The more things change, the more they stay the same.
-- Alphonse Karr
Recently the 60th anniversary of the integration of Central High School in Little Rock was commemorated and the stories of the "Little Rock Nine," the black students who bravely walked through those school doors in 1957, were told again. The Little Rock Crisis, as the fall-out from social and political clashes over integration vs. segregation became known, created a famous and defining view of Arkansas and its capital city throughout the world.
Less known and not commemorated is what happened the next school year. Interestingly, the reaction to Central's integration brought a degree of shame to the state, but it was the lost year that dealt a quieter, longer and more crushing blow to white and black students and their families. Gov. Orval Faubus, bending to his political base and sticking to his stand that he was preventing violence, closed all four Little Rock high schools for the 1958-59 school year. Aside from Central, which is usually the only school mentioned, Hall High, Horace Mann (the black high school), and Little Rock Technical High were also closed, except their football games continued, of course.
Students and their parents waited for classes to begin, but as weeks looked like they could become months, 3,665 students started to realize they needed to figure out Plan B. Because I was supposed to enter Hall High for my sophomore year, my parents, like thousands of others, began to weigh options. They did not want me going to one of the private unaccredited start-up schools rapidly being created out of sudden necessity by churches or other entities, including a private school corporation, or watching a few classes on TV.
My aunt in Memphis said I could live with her, but I took one look at their city's massive school, which seemed to be three times the size of Central High, and balked. Schools in smaller districts near Little Rock were rapidly filling past their capacities, or just flatly rejecting non-residents, and kids were car-pooling or riding buses daily to towns farther and farther from Little Rock. Some students went to other states and lived with relatives or family friends.

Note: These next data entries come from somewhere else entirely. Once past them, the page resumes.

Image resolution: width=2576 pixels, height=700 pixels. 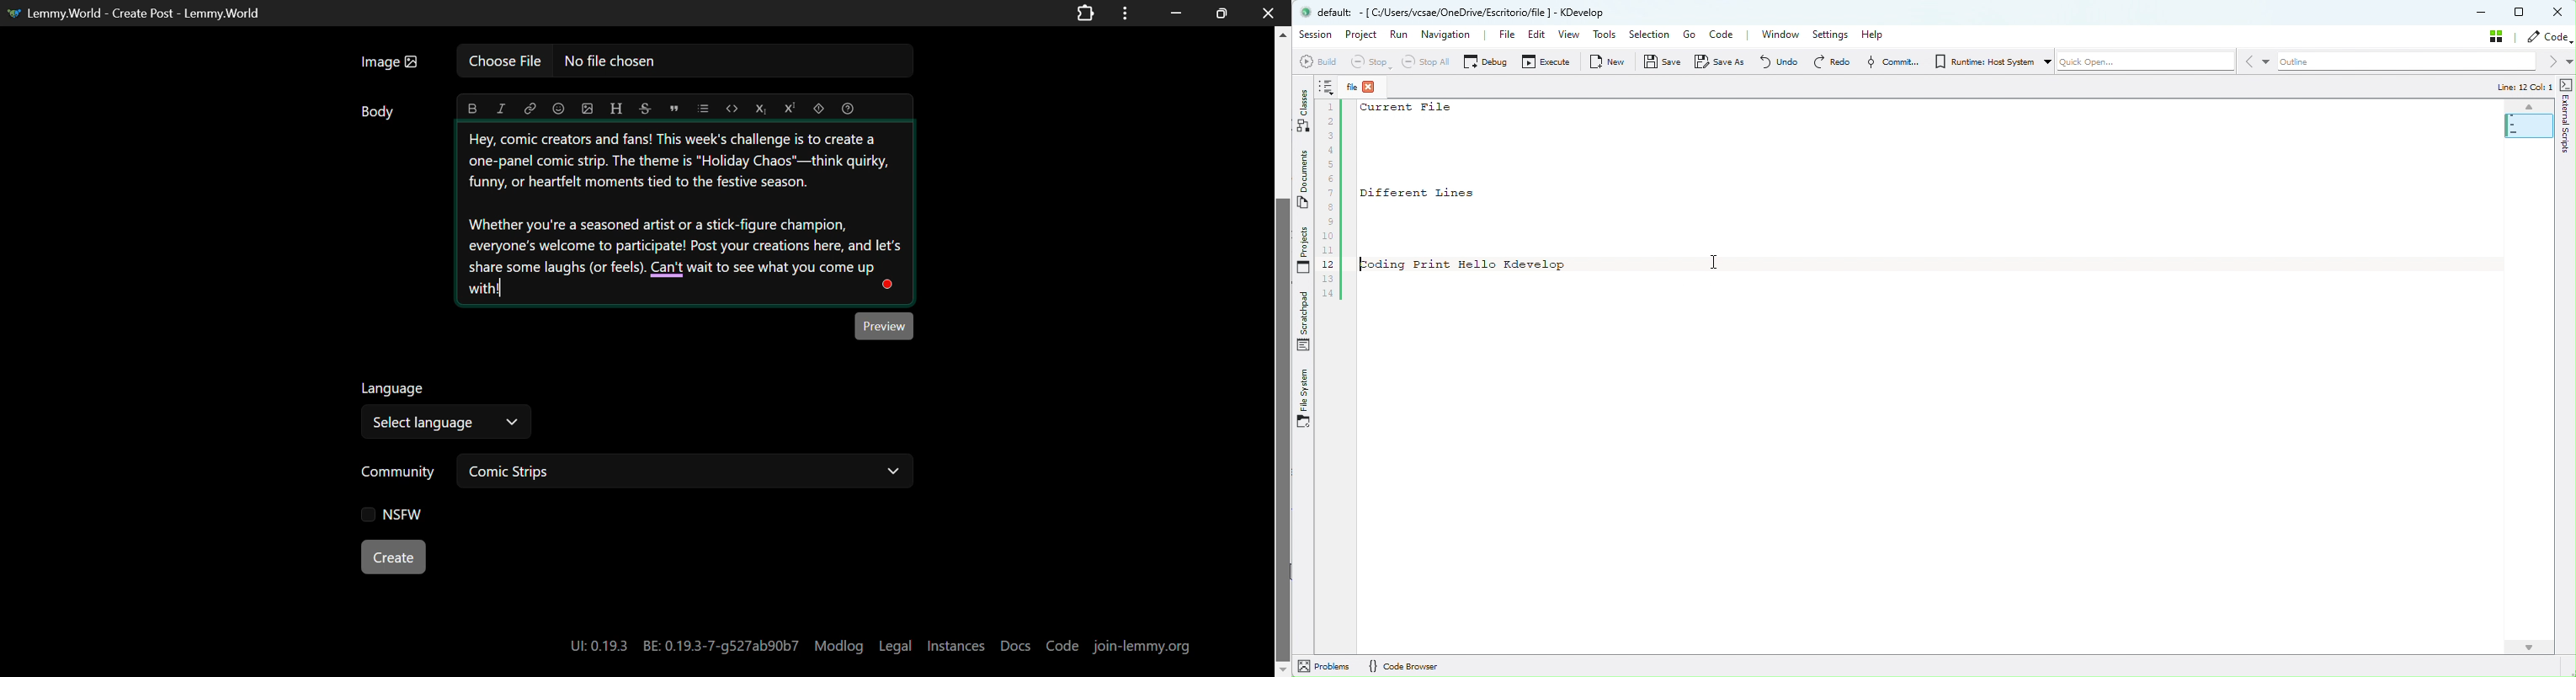 What do you see at coordinates (675, 108) in the screenshot?
I see `quote` at bounding box center [675, 108].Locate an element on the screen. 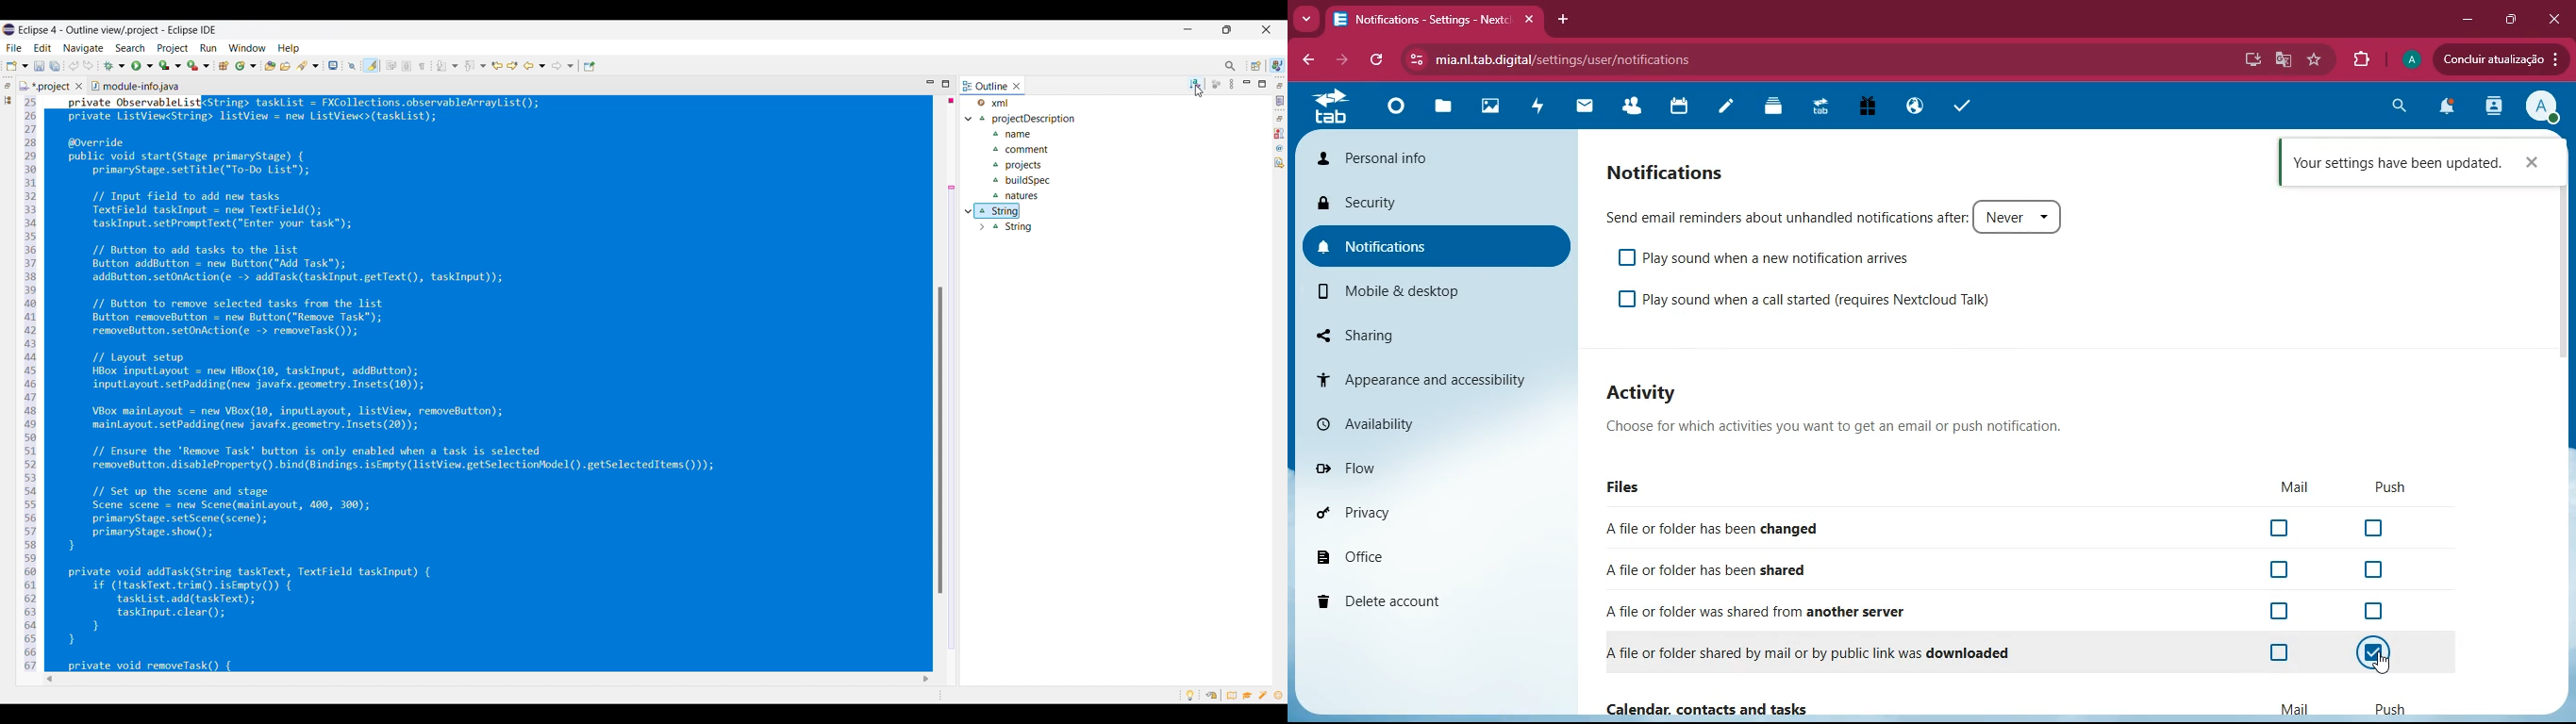  privacy is located at coordinates (1411, 508).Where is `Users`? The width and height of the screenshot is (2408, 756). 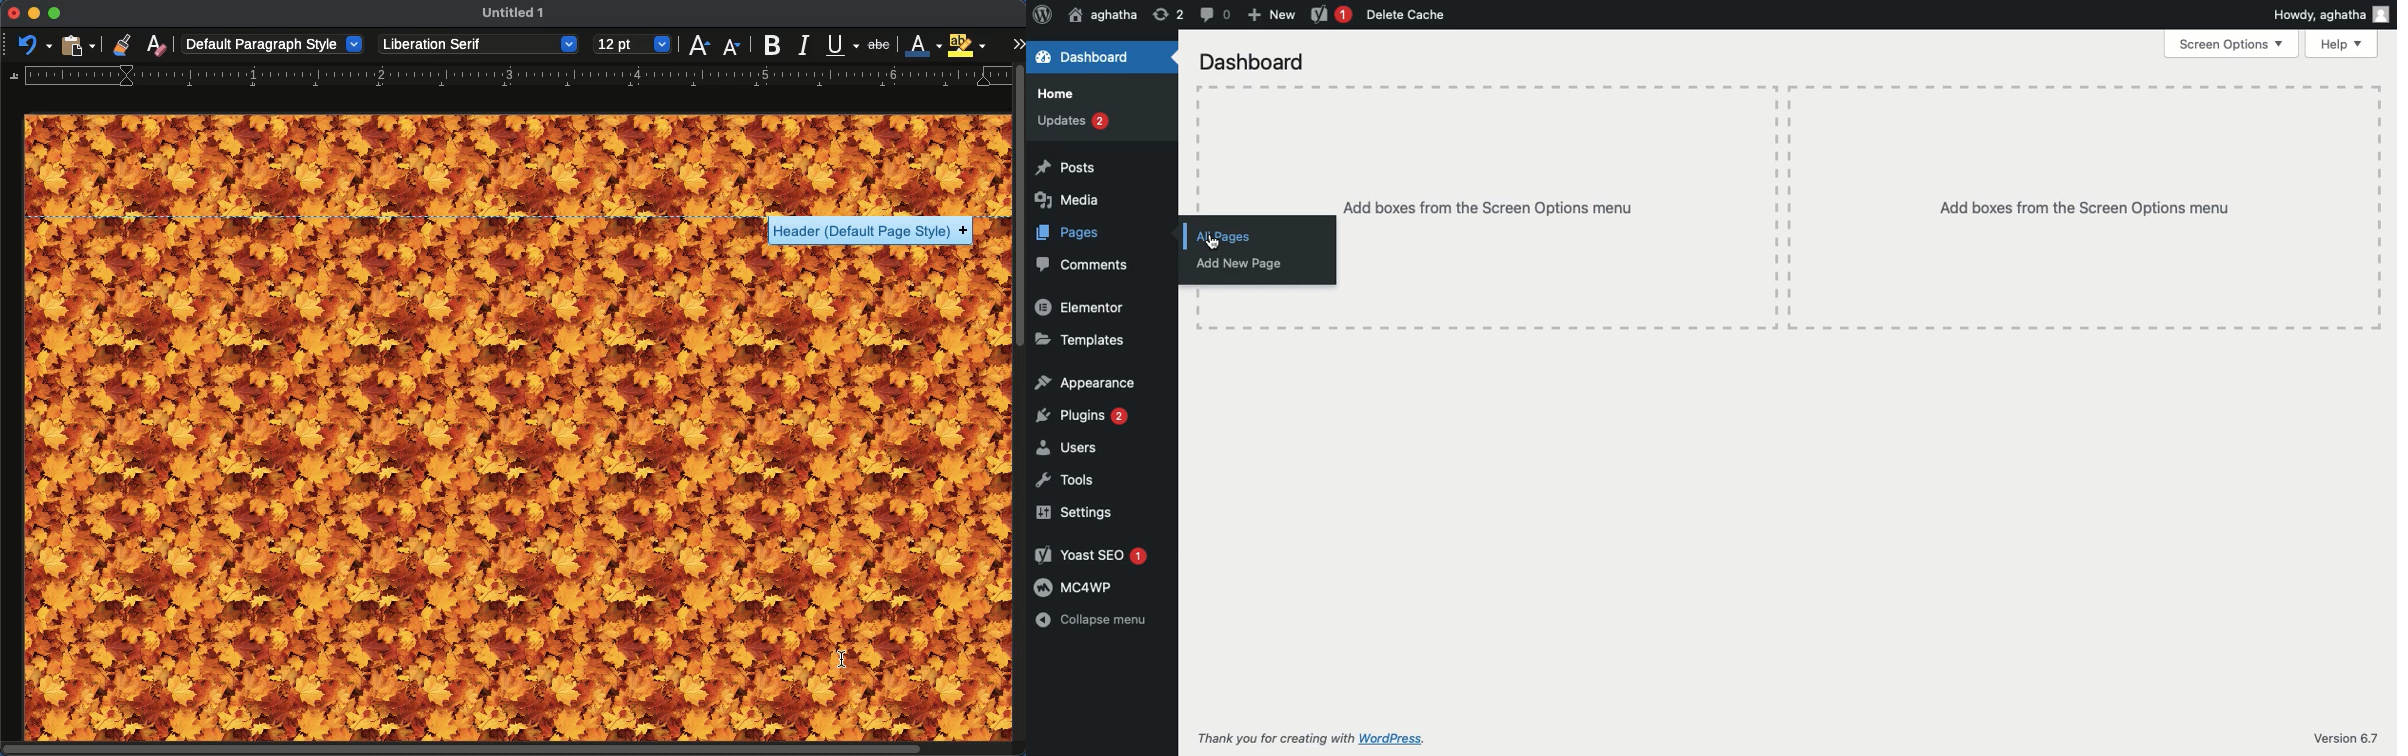 Users is located at coordinates (1088, 448).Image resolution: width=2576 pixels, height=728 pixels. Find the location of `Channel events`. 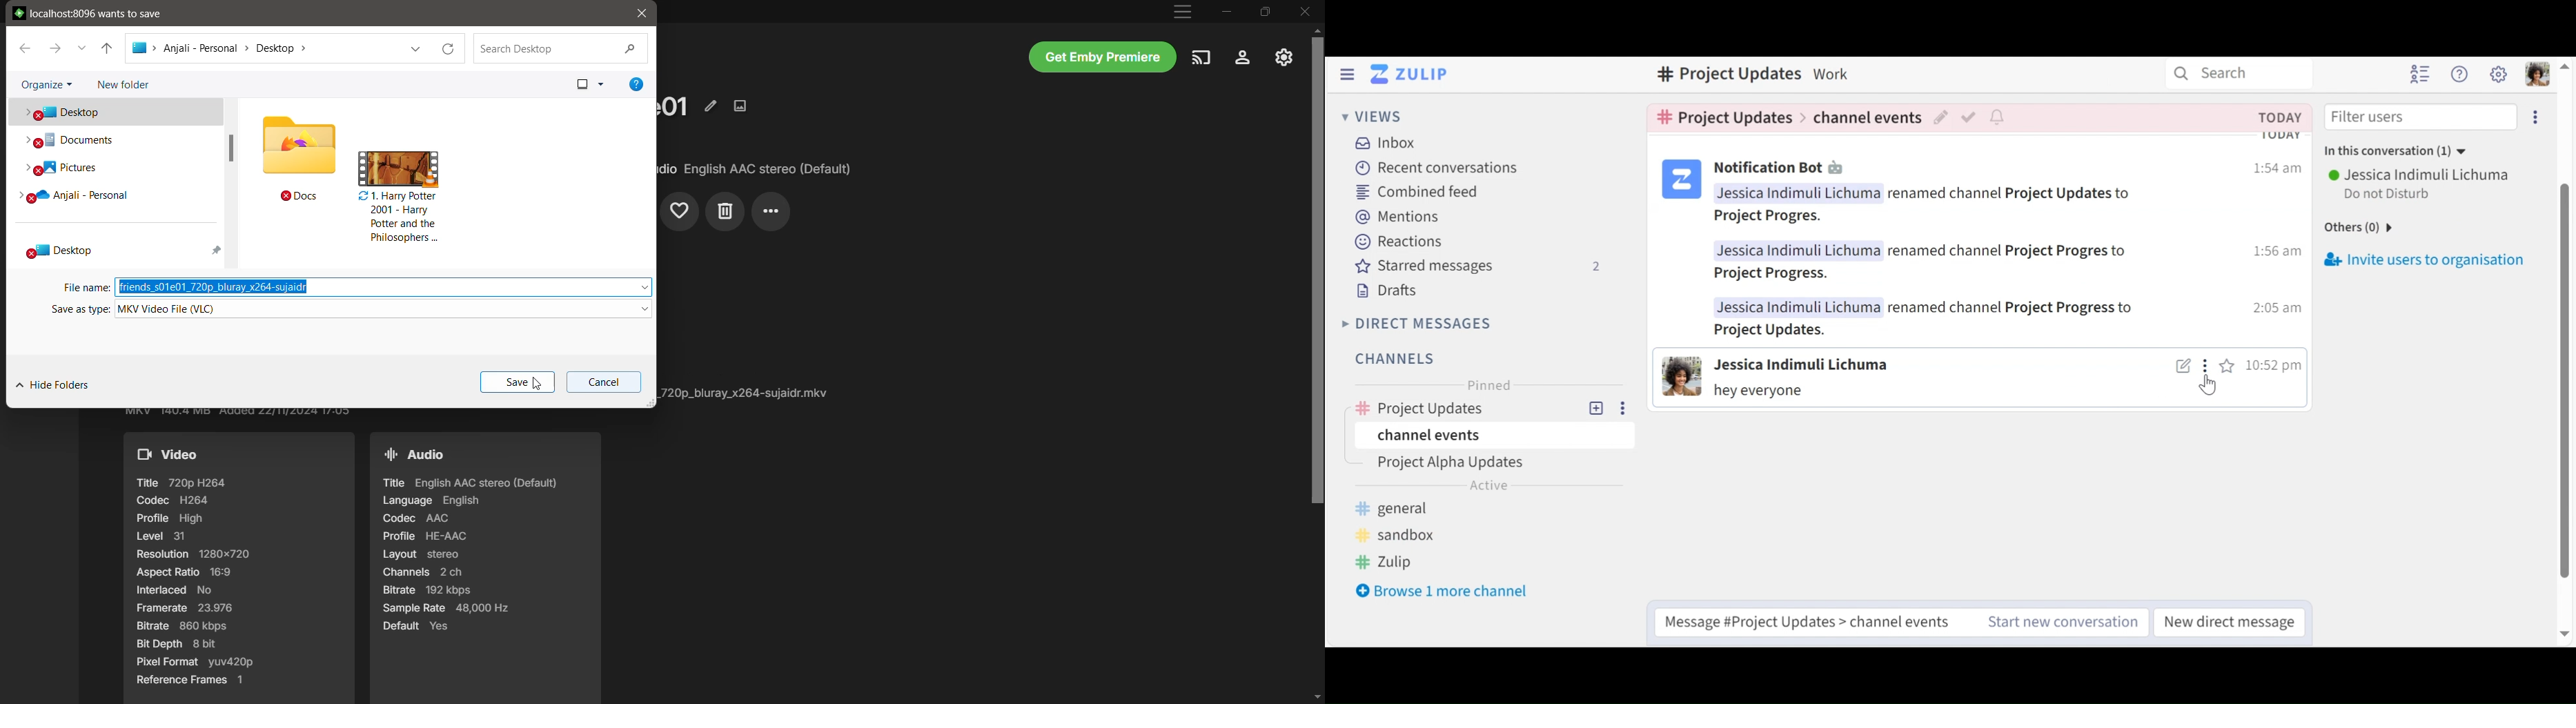

Channel events is located at coordinates (1867, 115).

Some went to boarding schools, some got jobs, some joined the military early, some missed school completely that year, and some never returned to any school to finish their high school years because they did not have the money or advantages others of us had.
My mother and I finally went to live with my elderly grandmother in Magnolia, and I had to catch up about six weeks of missed work. To this day geometry remains a mystery, since I had completely missed postulates and theorems. Fortunately one of the boys in my class must have liked me, since he shared his homework and tutored me for tests the rest of the year. Latin class was another nightmare altogether.
That small town embraced me and one other Little Rock refugee, who lived with a cousin, and we came to love the school and our friends there. But the next school year loomed and no one could be certain that, if they opened, the Little Rock schools would actually stay open. St. Mary's, the Catholic girls' school in Little Rock, accepted many of us so I spent my junior year there. As a senior, I finally made it to Hall and graduated in 1961. For most of us and our families, black and white alike, it was not just one lost year, but several scrambled years and scattered lives.
Sandy Hubbard, a documentary filmmaker and Hall High 1960 grad, produced "The Lost Year" in 2007, and the website (www.thelostyear.com) has the capacity to continue to accept the stories of those affected by this period in our history as part of a memory project. In the film Dr. Sondra Gordy, author of "Finding the Lost Year: What Happened When Little Rock Closed Its Public Schools," listed the statistics that tell the bones of the story: Of the white students, 44 percent went to private schools in Little Rock, 35 percent went to other Arkansas public schools, 9 percent went out of state, 4 percent entered college early, and 7 percent found no alternate schooling. Of the black students, 50 percent found no schooling, 36 percent attended other Arkansas public schools, 12 percent went to out-of-state public or private schools, and about 6 students entered college.
Sixty years is a long time to learn even life's hardest lessons. Little Rock, sadly, is still studying.